STATED EXERCISE:
Give back each of the entries below word for word, leaving out the pictures.

EXTRACTED ENTRIES:
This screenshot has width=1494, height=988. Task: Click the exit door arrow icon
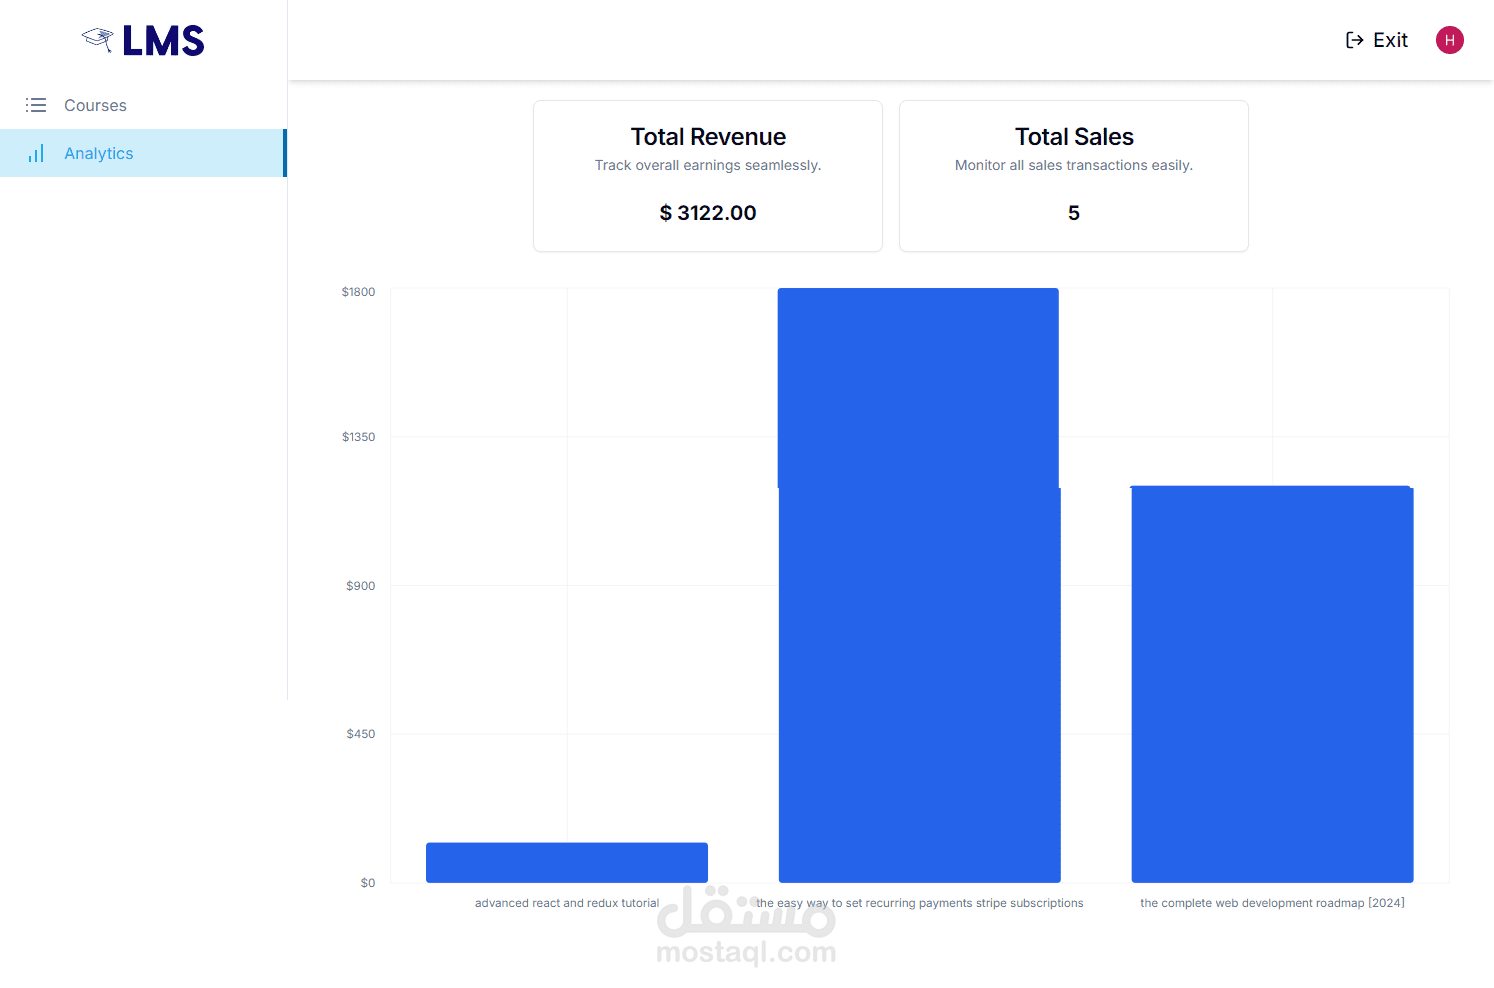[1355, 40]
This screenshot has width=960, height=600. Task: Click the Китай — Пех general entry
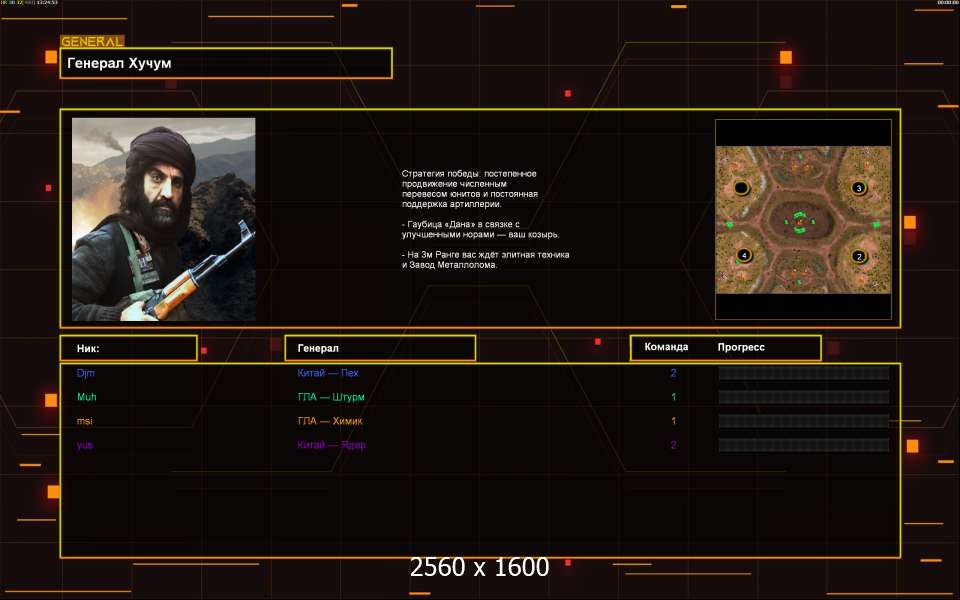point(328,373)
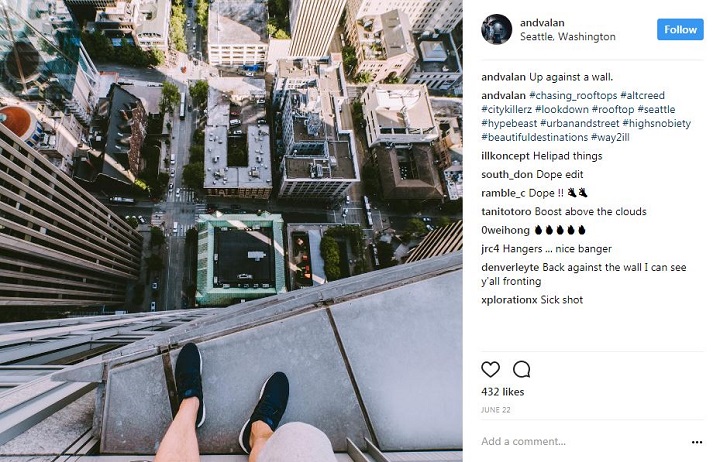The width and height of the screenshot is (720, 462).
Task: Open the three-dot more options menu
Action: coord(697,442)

FINAL RESULT:
This screenshot has width=1494, height=988. Task: Click the exit door arrow icon
[1355, 40]
This screenshot has width=960, height=600. Task: Click the Китай — Пех general entry
point(328,373)
The width and height of the screenshot is (720, 462).
Task: Open the three-dot more options menu
Action: coord(697,442)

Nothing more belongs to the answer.